The terminations came about after the NIH and Federal Bureau of Investigation raised concerns regarding the security of intellectual property and the integrity of the peer review process for biomedical research. NIH expressed concern over three primary areas -- diversion of intellectual property, sharing of confidential information on grant applications and failure by some researchers to disclose substantial resources from outside organizations, including foreign entities.
A 2017 report issued by the FBI noted that that intellectual-property theft by China costs the U.S. as much as $600 billion annually. Last year, two Chinese scientists pled guilty to stealing intellectual property from GlaxoSmithKline.
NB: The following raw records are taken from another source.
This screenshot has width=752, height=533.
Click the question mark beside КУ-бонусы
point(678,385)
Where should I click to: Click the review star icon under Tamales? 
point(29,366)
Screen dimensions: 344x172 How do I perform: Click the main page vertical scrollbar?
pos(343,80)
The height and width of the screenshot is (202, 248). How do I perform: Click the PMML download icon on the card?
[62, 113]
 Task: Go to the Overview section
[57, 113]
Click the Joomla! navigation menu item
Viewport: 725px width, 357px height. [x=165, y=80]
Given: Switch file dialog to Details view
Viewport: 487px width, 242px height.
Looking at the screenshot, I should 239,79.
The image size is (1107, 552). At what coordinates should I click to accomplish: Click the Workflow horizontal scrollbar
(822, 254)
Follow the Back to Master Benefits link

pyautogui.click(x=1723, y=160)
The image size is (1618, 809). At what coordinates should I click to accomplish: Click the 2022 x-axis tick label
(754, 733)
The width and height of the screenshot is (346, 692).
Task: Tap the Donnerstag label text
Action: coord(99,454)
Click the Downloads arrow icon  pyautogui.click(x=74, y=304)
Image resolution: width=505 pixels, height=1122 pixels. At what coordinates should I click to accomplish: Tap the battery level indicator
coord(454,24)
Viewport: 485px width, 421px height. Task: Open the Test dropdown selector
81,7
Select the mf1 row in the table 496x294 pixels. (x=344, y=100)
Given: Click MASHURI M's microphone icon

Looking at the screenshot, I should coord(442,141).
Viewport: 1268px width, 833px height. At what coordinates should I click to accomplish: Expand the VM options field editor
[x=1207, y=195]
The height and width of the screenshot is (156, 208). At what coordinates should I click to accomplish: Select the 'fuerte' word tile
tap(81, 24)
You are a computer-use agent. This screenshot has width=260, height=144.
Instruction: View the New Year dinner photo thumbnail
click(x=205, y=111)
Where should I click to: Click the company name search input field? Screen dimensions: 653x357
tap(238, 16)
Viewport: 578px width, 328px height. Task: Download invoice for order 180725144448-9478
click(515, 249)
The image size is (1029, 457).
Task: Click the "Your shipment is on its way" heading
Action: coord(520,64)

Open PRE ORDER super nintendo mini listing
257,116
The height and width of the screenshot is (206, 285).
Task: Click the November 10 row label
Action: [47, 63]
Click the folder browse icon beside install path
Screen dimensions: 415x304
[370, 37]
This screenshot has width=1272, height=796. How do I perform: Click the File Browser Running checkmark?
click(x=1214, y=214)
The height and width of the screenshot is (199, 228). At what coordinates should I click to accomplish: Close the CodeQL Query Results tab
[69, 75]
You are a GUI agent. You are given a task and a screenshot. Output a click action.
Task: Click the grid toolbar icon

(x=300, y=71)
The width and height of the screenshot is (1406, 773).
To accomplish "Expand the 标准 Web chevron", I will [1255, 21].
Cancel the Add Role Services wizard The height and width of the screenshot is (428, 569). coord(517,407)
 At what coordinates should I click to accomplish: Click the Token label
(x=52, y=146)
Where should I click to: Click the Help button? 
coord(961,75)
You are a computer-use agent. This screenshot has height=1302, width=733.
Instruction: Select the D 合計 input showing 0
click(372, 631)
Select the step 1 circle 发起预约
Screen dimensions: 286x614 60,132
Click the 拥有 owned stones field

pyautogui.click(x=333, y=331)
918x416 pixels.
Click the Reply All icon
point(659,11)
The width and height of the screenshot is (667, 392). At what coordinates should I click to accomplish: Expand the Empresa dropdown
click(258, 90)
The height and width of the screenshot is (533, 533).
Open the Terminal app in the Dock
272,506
Those trade secrets were going to be part of the foundation for setting up a company in China called Renopharma.
The failure to disclose additional payments from outside organizations threatens to distort decisions about appropriate use of NIH funds, the cancer center said after news of the firings became public.
According to the report in Science, during the MD Anderson town hall meeting on Monday, one researcher expressed concern that “an increasingly xenophobic and isolationist” federal government was behind the push to quickly terminate the employees.
“How can you—and I plead, please—reassure all of our employees that we as an institution and academia are not being manipulated as part of a centralized policy to practice and to act in ways that are diametrically opposite to our core values?” the researcher asked Hahn and other MD Anderson executives, according to Science, which obtained audio of the meeting.
That researcher was not the only one to question the role the federal government and the current administration may have played in the firings. One researcher raised concern over the fact that MD Anderson provided the FBA with access to emails from a number of MD Anderson employees. The federal agency has reportedly been conducting investigations concerning national security since 2017. MD Anderson confirmed that the FBI has read through emails of at least 23 employees, Science said. MD Anderson employees expressed concern with providing access to emails, particularly for non-American employees.
Giula Draetta, MD Anderson’s cancer center’s senior vice president and chief scientific officer, sought to quell concerns. Draetta, who answered questions alongside Hahn, told the employees that he understood their concerns. He said he has a lab that has researchers from Italy and China and understood that his Chinese colleagues are concerned. He said MD Anderson is not doing anything wrong but is responding to the NIH.
Another concern brought up at the meeting was that MD Anderson’s process for reporting foreign ties was unclear, which has led to a kind of fear over the policy.